En ausencia de una envoltura religiosa en las culturas, el fanatismo de las ideologías toma el mando. El narcisismo de las minorías es nuestro gran remedio contra el malestar mayoritario. Pero es una solución impotente, pues la infelicidad, la crispación y el mal humor crecen. Nos ha invadido un odio de hormigas, dice Limónov. Y tal vez esto es un aspecto más de nuestra chinificación, de un intervencionismo anímico del estado cada día más descarado. Bajo su amparo, nos pasamos la vida en una guerra civil de múltiples sectarismos: el género elegido contra el sexo natal, los activistas queer contra las feministas, los animalistas contra todos, «Occidente» contra medio mundo… Solo nos une el supuesto mal de los otros y el espectáculo de una victimización cada día más humillante. Nadie está libre de culpa, nadie, tampoco las minorías que acaban encantadas de ser reconocidas, pero se constituyen contra un resto que apesta. La mayoría de nuestros movimientos progresistas son parte del elitismo metropolitano del «primer mundo». De hecho, nuestras orgullosas minorías han apoyado más de una vez las crueles «guerras justas» de Occidente**. El racismo de la «sociedad internacional» es un escándalo. Hasta este último conflicto con Rusia es resultado de una estupidez binaria que se podía haber evitado. Solo había que escuchar, hace más de diez años, a esos otros cristianos eslavos, tan distintos a la furia puritana del planeta angloamericano. Es una auténtica desgracia antropológica, como han recordado Heidegger, Pasolini y Virilio, que Europa haya cedido ante este sectarismo inmisericorde del capitalismo. Como sufrimos, todos queremos salvarnos. Algún día, no obstante, habrá que asumir que solo podremos salvarnos abrazando el mal común de existir, empuñando nuestra irremediable perdición. No a través de la cultura, la fama, el dinero o el éxito, sino en una vida ordinaria que no tiene más Dios que su fragilidad empuñada, vuelta hacia lo abierto. Es urgente entrar en una caducidad incorruptible, dice María Zambrano, convirtiendo el accidente de vivir en un monumento duradero. Este es el motivo de fondo de todas las religiones, tanto naturales como reveladas.

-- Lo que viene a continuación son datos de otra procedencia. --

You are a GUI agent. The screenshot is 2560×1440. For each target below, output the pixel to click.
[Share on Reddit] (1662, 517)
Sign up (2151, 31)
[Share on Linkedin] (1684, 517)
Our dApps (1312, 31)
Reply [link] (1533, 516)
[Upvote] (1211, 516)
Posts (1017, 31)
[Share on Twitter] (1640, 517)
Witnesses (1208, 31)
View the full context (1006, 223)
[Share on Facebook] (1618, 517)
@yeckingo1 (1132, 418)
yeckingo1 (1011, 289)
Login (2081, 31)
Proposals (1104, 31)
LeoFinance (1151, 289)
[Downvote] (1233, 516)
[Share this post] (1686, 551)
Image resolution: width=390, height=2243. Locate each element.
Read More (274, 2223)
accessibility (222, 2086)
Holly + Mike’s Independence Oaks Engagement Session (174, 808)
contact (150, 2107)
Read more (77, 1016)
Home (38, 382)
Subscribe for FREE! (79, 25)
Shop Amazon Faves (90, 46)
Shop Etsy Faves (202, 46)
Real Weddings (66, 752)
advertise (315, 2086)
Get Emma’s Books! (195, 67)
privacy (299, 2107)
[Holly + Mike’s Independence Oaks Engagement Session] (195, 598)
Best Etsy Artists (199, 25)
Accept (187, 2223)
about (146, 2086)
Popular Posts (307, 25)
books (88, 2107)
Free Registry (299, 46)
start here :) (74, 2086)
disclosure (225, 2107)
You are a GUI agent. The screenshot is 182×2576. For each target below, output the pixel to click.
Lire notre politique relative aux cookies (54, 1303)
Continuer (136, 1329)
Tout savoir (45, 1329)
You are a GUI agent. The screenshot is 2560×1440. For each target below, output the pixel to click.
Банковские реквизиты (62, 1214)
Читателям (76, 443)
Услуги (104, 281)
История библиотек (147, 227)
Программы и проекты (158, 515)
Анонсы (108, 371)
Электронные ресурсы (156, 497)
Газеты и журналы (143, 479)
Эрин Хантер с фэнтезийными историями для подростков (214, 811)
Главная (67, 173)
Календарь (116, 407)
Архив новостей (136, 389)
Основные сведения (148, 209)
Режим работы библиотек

En realidad, la revelación viene de una naturaleza laberíntica que hasta ayer hemos atendido muy poco.

* «Dicho teológicamente -préstese atención, pues raras veces hablo yo como teólogo- fue Dios mismo quien, al final de su jornada de trabajo, se tendió bajo el árbol del conocimiento en forma de serpiente: así descansaba de ser Dios… Había hecho todo demasiado bello… El diablo es sencillamente la ociosidad de Dios cada siete días» (Ecce homo).

** Algún judío ha reconocido incluso que el estado de Israel utiliza su tolerancia elitista con las minorías LGTBI+ para justificar mejor la hostilidad hacia la cultura «homofóbica» de los árabes.